• [Recorded data]
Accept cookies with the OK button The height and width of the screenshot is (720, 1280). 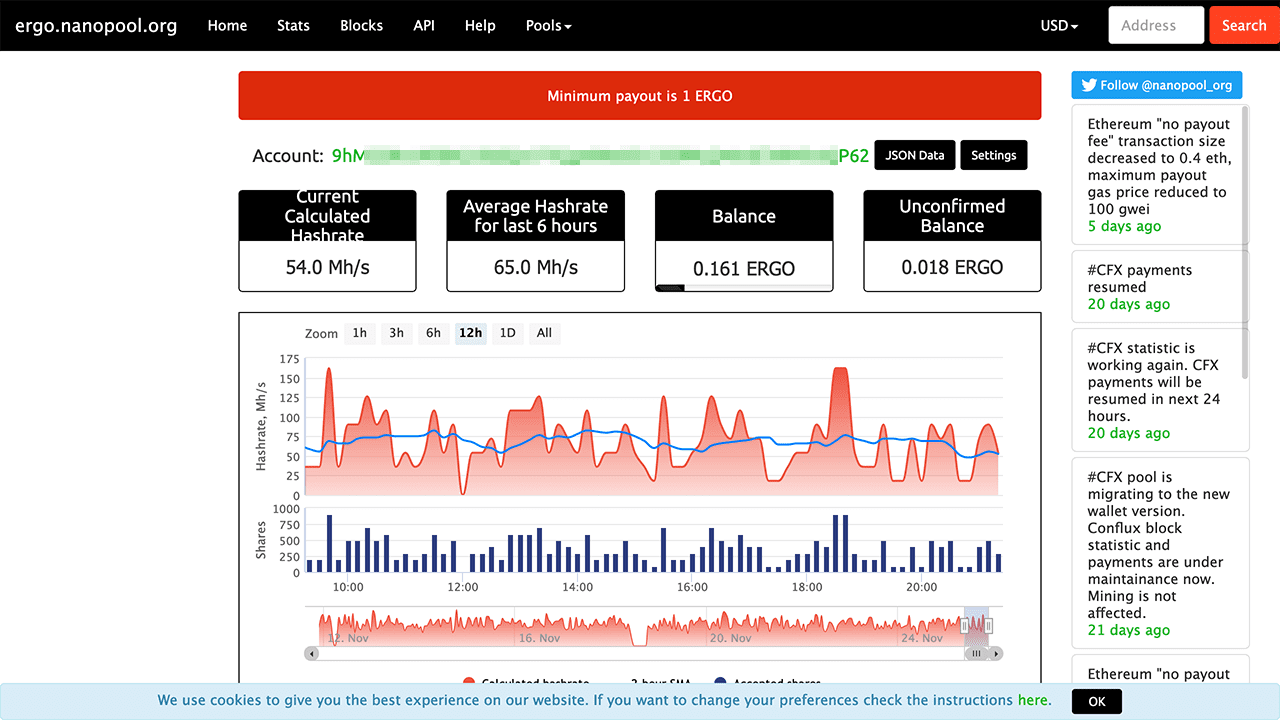pyautogui.click(x=1096, y=701)
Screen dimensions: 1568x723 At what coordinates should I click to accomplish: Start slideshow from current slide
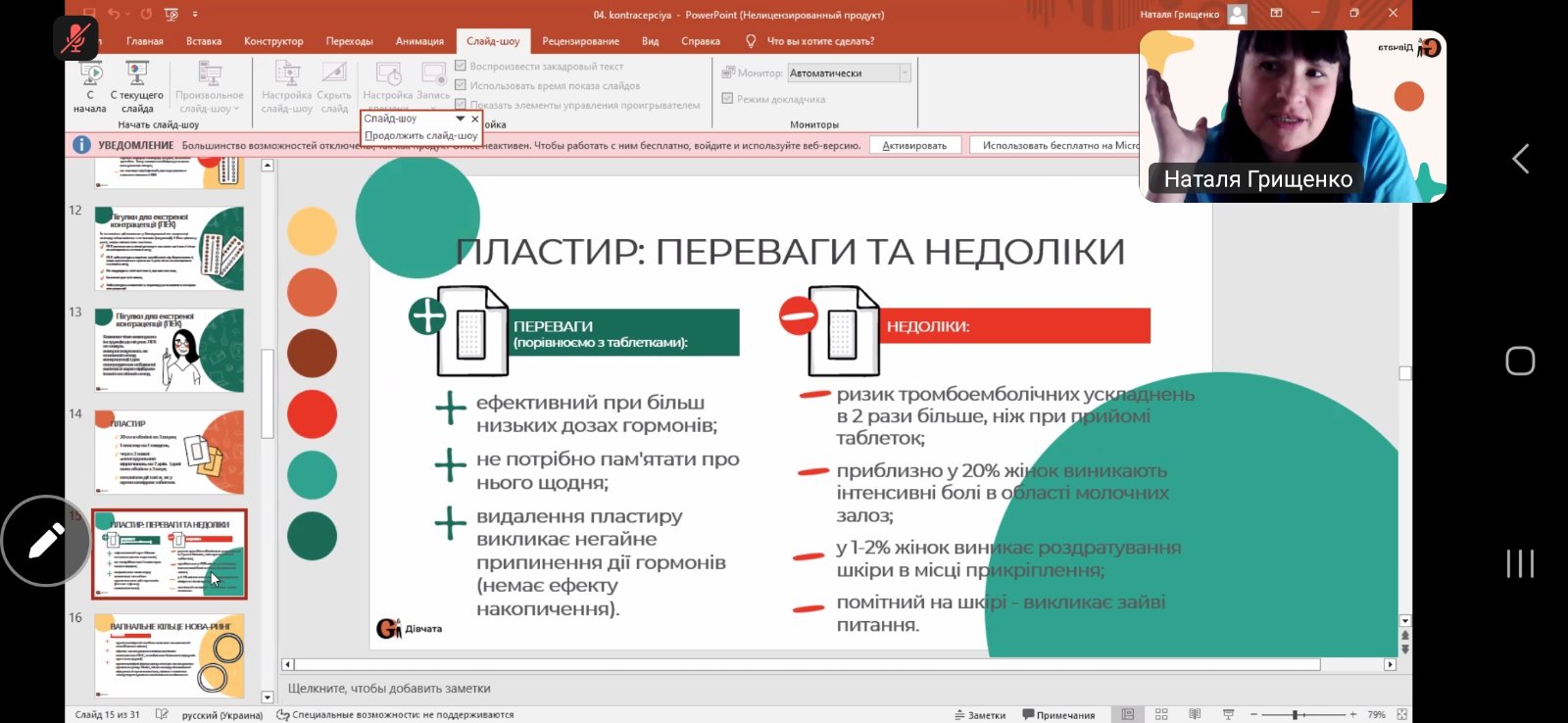point(137,86)
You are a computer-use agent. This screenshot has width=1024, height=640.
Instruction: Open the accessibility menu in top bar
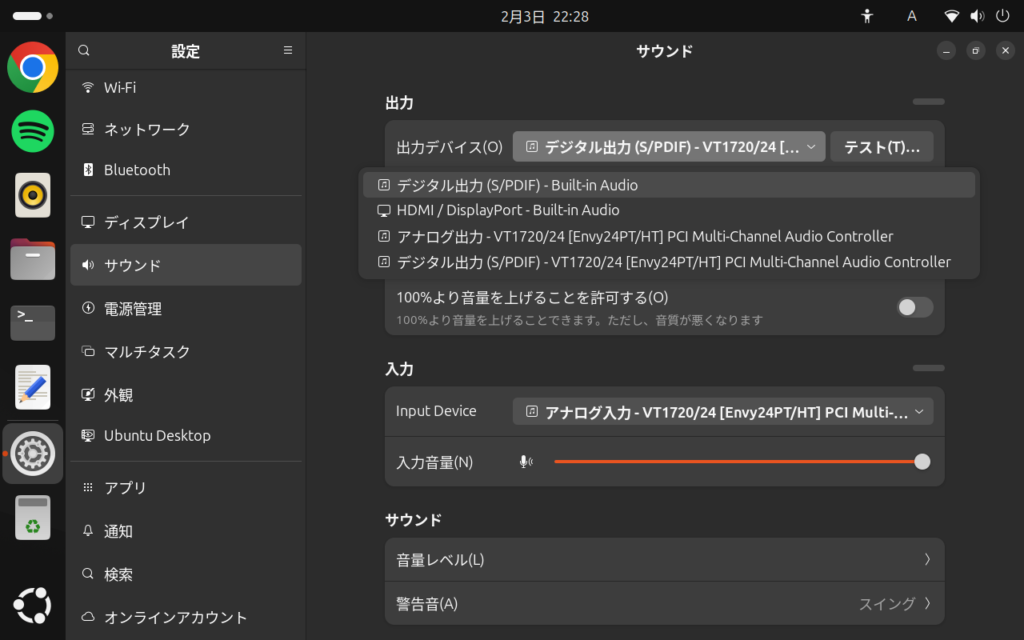[867, 16]
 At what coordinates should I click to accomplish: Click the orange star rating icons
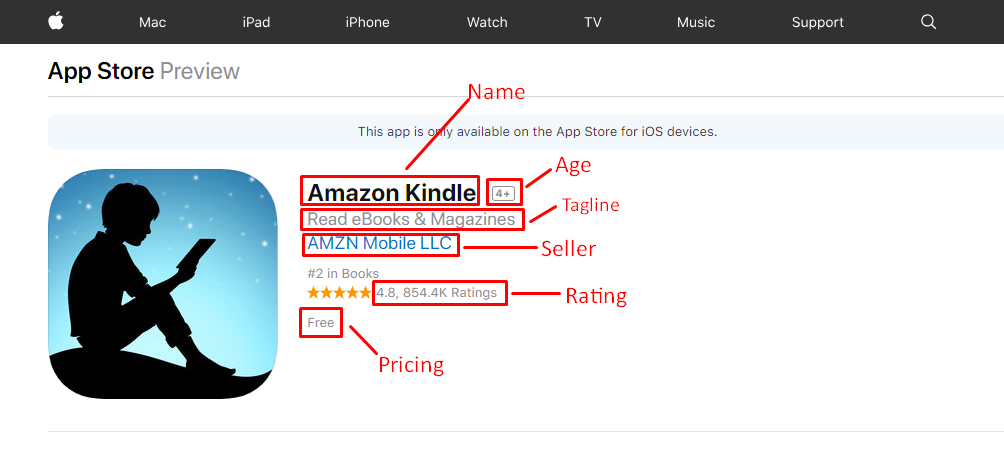[339, 293]
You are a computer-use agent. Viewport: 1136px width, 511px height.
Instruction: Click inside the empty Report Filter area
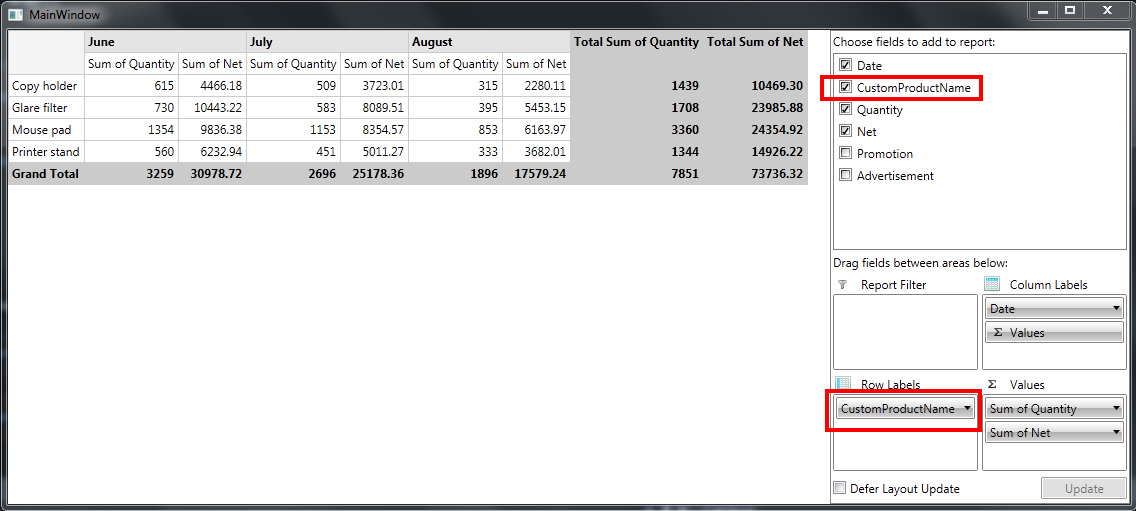tap(905, 332)
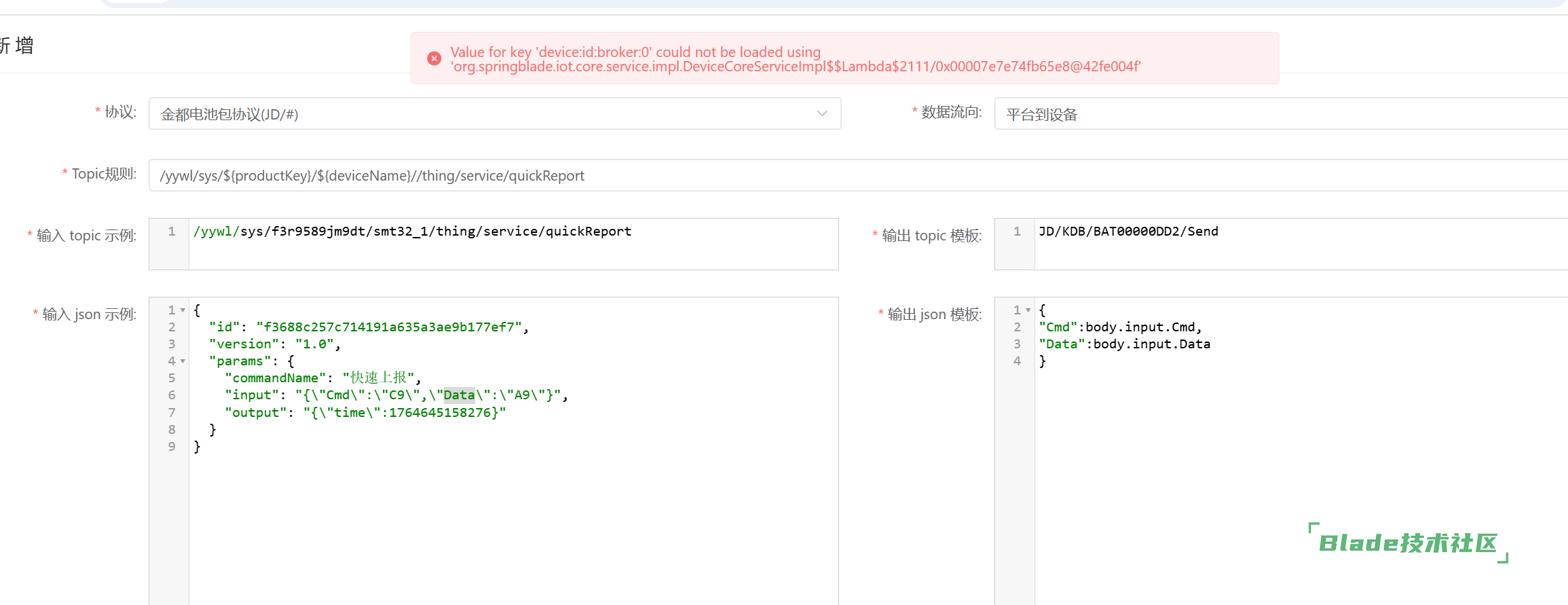Collapse line 1 fold arrow in 输入 json 示例
The image size is (1568, 605).
point(183,310)
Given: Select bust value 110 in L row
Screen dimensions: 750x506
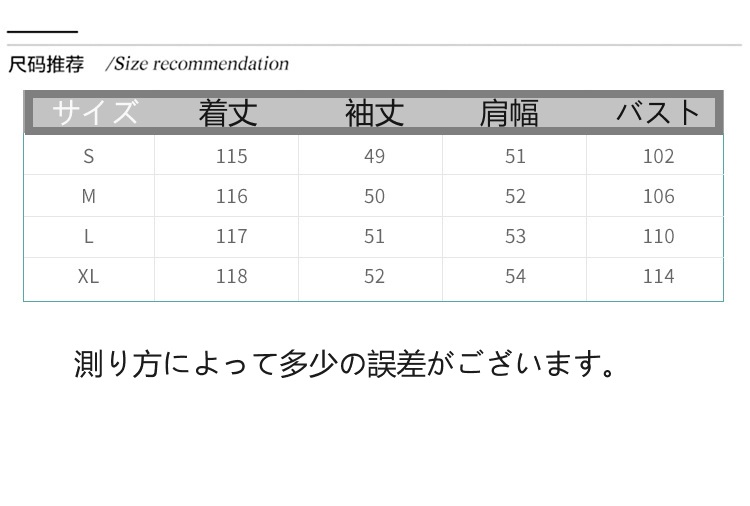Looking at the screenshot, I should [x=658, y=236].
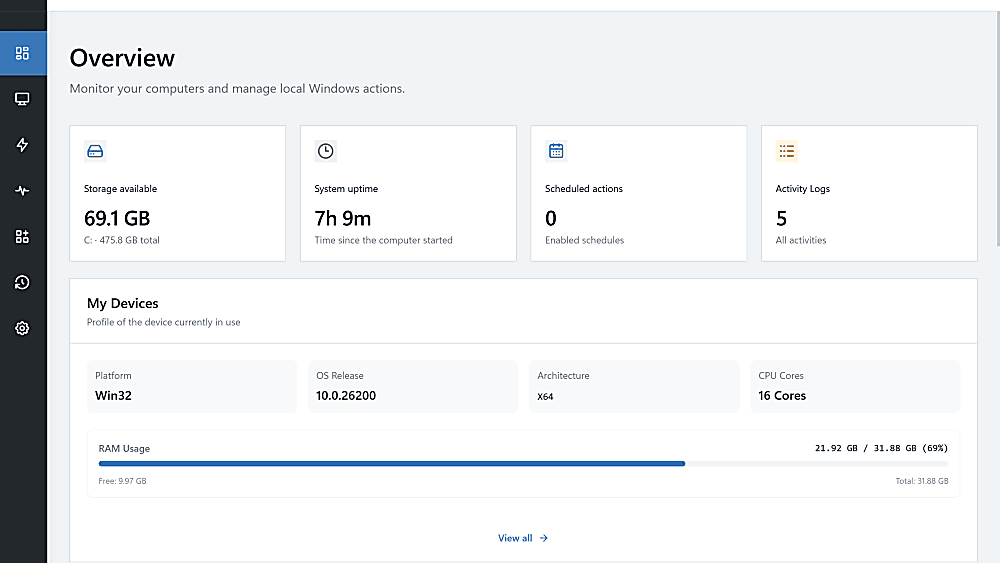Click the RAM Usage progress bar
The height and width of the screenshot is (563, 1000).
[523, 464]
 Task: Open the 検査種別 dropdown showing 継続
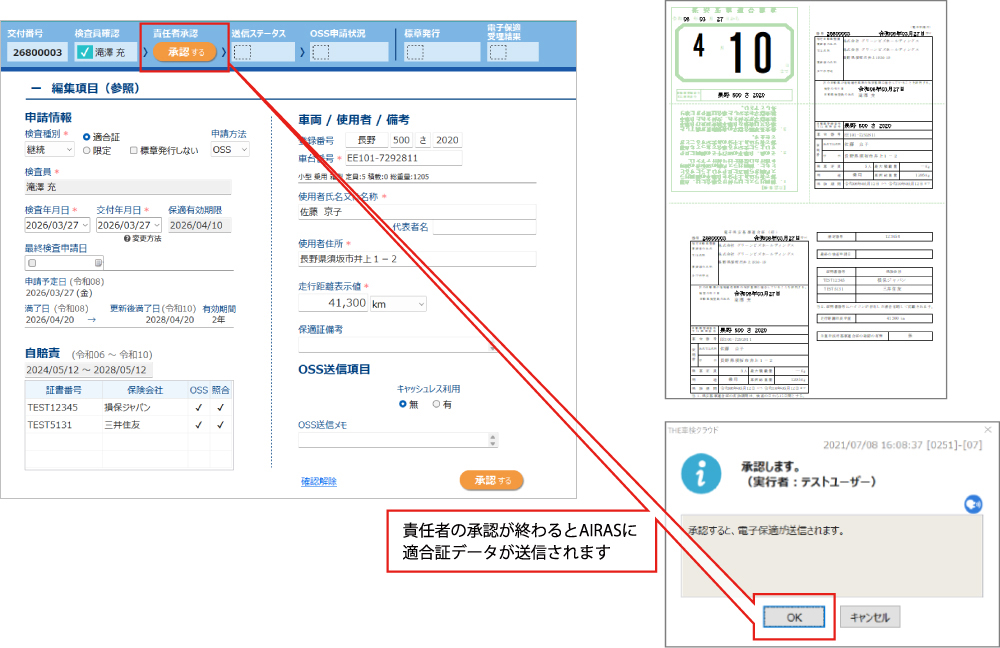click(x=49, y=150)
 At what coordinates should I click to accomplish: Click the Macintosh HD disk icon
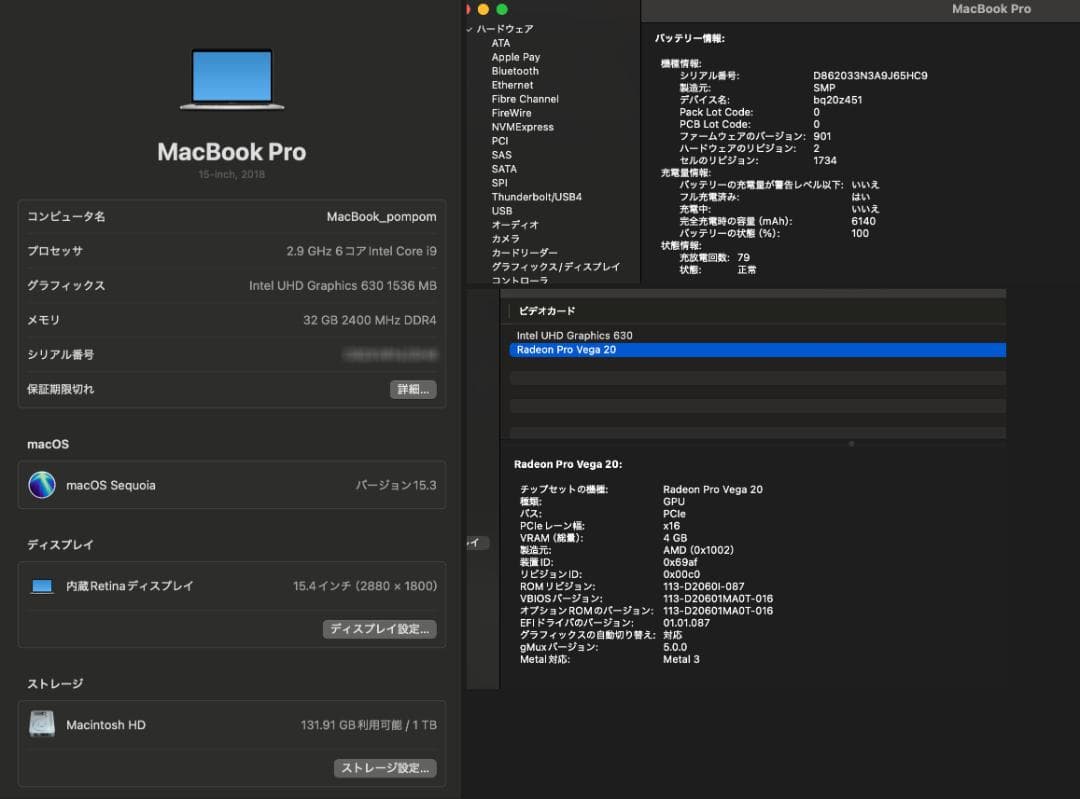[x=41, y=723]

• [Prompt]
Every line that contains the string "agent" should be copied from the records.

• [Completed exercise]
You are a computer-use agent. This screenshot has width=1024, height=640.
You are a computer-use agent. Viewport: 1136px width, 511px height.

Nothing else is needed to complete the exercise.